--- Given data Enclosed Below ---

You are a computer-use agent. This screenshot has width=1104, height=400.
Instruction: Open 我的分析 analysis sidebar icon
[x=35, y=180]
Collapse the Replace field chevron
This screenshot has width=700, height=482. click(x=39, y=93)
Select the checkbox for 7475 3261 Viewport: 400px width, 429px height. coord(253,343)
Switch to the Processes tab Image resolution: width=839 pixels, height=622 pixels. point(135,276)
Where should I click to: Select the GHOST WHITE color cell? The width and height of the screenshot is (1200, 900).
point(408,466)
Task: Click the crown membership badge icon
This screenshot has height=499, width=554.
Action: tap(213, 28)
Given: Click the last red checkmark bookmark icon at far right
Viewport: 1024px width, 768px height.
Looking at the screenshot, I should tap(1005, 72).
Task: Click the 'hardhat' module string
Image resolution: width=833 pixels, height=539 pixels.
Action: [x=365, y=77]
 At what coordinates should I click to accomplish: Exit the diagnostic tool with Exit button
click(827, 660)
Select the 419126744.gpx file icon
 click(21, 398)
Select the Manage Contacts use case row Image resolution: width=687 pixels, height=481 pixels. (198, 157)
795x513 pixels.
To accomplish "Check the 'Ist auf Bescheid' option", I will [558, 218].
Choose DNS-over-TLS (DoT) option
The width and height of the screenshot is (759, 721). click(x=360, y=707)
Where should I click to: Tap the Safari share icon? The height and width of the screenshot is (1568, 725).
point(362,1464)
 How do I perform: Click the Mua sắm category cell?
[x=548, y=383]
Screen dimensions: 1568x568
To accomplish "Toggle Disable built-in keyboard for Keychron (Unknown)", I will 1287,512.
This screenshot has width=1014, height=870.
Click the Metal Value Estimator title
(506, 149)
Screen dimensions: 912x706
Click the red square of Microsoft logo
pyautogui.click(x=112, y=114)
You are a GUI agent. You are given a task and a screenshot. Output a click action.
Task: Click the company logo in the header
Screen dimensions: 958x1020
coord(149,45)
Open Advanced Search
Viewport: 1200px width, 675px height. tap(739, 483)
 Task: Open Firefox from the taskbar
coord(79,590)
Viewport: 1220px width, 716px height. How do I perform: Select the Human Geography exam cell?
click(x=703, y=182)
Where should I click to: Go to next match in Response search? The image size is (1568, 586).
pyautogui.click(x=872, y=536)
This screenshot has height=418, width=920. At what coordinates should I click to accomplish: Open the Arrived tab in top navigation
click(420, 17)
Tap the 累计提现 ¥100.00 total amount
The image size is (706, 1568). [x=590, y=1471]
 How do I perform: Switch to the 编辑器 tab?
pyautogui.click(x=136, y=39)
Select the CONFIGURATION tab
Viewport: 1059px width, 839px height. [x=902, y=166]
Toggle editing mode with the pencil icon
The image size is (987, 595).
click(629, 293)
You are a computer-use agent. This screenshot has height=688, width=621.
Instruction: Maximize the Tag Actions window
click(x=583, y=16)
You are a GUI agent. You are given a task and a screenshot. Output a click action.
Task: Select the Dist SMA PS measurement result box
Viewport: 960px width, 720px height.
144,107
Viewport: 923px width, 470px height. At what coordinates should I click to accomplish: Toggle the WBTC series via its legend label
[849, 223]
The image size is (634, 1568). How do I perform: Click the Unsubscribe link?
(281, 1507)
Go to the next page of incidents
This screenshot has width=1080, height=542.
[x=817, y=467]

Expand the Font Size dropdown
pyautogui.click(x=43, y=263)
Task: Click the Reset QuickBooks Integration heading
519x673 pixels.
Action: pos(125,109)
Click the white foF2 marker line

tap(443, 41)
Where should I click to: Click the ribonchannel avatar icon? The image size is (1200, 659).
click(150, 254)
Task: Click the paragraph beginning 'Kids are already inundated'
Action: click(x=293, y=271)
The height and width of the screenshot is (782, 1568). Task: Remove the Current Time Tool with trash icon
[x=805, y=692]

--- End of Enclosed Given data ---

Answer with a single number: the count of lines in the records that contain "agent".

4